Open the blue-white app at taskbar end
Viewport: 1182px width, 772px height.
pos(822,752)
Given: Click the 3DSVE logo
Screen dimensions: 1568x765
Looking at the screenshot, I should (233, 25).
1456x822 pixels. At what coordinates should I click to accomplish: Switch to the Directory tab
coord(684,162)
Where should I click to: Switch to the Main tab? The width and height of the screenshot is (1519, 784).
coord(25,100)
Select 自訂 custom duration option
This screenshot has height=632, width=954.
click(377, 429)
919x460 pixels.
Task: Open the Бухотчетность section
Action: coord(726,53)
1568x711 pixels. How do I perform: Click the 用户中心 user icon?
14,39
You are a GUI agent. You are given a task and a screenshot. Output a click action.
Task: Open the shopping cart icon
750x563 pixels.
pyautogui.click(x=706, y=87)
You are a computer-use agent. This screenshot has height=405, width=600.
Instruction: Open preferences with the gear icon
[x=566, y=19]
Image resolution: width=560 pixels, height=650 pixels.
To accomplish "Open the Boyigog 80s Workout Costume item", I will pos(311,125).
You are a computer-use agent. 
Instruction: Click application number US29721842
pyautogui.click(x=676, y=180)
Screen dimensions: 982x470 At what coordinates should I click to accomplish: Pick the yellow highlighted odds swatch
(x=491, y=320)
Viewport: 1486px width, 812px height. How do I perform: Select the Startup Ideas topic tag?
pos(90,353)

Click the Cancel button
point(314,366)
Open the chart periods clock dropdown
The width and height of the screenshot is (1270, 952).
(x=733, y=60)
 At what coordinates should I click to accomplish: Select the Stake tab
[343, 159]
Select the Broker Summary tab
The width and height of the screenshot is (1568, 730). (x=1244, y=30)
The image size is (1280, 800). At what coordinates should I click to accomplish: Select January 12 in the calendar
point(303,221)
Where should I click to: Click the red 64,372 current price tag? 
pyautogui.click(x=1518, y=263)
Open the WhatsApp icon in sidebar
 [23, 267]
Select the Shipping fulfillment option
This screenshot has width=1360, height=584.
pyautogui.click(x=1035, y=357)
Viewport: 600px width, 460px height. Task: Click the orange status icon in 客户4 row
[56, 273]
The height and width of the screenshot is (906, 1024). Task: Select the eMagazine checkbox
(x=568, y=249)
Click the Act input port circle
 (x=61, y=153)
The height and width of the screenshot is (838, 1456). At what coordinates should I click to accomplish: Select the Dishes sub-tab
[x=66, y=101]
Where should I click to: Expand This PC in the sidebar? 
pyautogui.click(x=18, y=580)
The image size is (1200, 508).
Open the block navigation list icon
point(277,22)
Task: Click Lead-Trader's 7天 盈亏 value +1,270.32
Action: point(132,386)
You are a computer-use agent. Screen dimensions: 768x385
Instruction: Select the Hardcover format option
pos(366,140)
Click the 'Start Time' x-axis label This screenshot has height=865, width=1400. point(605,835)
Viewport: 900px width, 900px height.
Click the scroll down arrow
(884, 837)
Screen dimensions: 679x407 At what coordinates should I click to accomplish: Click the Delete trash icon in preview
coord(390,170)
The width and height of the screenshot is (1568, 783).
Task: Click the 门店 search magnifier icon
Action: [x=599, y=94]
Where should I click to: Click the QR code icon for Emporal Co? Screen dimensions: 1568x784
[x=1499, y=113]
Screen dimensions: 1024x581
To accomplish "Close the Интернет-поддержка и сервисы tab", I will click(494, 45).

+++

* _Exercise requirements_
Match on "computer" and copy out every line of the entries that contains it.

* _Worked solution_
You are a computer-use agent. This screenshot has height=405, width=600.
You are a computer-use agent. 
You are a computer-use agent. Screen dimensions: 768x385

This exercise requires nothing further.